▶ _Request_
Reproduce the records starting at the line containing "The image size is (883, 1039)." and ending at the line containing "Looking at the screenshot, I should pos(197,269).", including both of those lines.

Records from a data collection
◆ ◆ ◆ ◆

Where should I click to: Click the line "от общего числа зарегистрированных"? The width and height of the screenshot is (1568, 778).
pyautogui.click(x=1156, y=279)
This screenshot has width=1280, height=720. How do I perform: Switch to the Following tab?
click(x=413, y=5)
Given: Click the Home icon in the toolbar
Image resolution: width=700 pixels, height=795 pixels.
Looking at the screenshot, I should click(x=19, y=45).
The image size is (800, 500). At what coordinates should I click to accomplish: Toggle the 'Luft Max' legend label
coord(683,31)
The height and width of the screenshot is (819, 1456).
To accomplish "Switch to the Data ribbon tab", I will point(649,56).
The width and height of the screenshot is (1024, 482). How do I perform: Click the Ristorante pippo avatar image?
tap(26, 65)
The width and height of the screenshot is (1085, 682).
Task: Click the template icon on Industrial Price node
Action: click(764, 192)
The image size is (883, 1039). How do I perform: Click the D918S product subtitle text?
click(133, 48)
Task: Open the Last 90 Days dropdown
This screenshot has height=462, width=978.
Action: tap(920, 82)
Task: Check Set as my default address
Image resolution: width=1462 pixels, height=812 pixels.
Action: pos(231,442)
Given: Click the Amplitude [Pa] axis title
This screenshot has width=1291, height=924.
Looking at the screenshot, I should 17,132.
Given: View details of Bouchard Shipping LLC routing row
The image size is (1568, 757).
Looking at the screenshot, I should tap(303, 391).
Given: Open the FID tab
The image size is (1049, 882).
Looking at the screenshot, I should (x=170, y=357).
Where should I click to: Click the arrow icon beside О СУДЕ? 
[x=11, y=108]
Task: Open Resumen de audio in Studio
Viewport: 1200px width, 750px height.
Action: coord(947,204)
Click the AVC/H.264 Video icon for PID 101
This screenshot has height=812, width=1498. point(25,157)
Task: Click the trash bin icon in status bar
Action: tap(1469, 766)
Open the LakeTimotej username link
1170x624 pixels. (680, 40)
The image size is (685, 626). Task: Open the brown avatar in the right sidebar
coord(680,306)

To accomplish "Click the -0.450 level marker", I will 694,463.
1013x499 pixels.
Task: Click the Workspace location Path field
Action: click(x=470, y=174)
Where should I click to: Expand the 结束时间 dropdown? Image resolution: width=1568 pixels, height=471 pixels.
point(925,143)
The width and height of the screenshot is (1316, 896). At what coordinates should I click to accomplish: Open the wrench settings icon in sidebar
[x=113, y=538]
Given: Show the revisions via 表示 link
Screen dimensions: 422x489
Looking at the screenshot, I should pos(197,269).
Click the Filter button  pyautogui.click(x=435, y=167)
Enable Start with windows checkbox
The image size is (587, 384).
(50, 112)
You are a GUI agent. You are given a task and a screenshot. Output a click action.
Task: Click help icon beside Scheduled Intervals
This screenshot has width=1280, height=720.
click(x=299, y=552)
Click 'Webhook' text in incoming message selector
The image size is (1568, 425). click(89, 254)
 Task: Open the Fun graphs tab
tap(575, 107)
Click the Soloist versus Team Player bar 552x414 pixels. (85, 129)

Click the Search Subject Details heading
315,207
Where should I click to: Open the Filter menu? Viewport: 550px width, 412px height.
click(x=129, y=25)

◆ ◆ ◆ ◆

▶ _Output of the exercise_
The image size is (883, 1039). How do I perform: Click the D918S product subtitle text?
click(133, 48)
Task: Open the Last 90 Days dropdown
This screenshot has height=462, width=978.
Action: tap(920, 82)
Task: Check Set as my default address
Image resolution: width=1462 pixels, height=812 pixels.
Action: pos(231,442)
Given: Click the Amplitude [Pa] axis title
This screenshot has width=1291, height=924.
Looking at the screenshot, I should 17,132.
Given: View details of Bouchard Shipping LLC routing row
The image size is (1568, 757).
Looking at the screenshot, I should tap(303, 391).
Given: Open the FID tab
The image size is (1049, 882).
Looking at the screenshot, I should (x=170, y=357).
Where should I click to: Click the arrow icon beside О СУДЕ? 
[x=11, y=108]
Task: Open Resumen de audio in Studio
Viewport: 1200px width, 750px height.
Action: coord(947,204)
Click the AVC/H.264 Video icon for PID 101
This screenshot has height=812, width=1498. point(25,157)
Task: Click the trash bin icon in status bar
Action: tap(1469, 766)
Open the LakeTimotej username link
1170x624 pixels. (680, 40)
The image size is (685, 626). Task: Open the brown avatar in the right sidebar
coord(680,306)

To accomplish "Click the -0.450 level marker", I will 694,463.
1013x499 pixels.
Task: Click the Workspace location Path field
Action: click(x=470, y=174)
Where should I click to: Expand the 结束时间 dropdown? Image resolution: width=1568 pixels, height=471 pixels.
point(925,143)
The width and height of the screenshot is (1316, 896). At what coordinates should I click to accomplish: Open the wrench settings icon in sidebar
[x=113, y=538]
Given: Show the revisions via 表示 link
Screen dimensions: 422x489
Looking at the screenshot, I should pos(197,269).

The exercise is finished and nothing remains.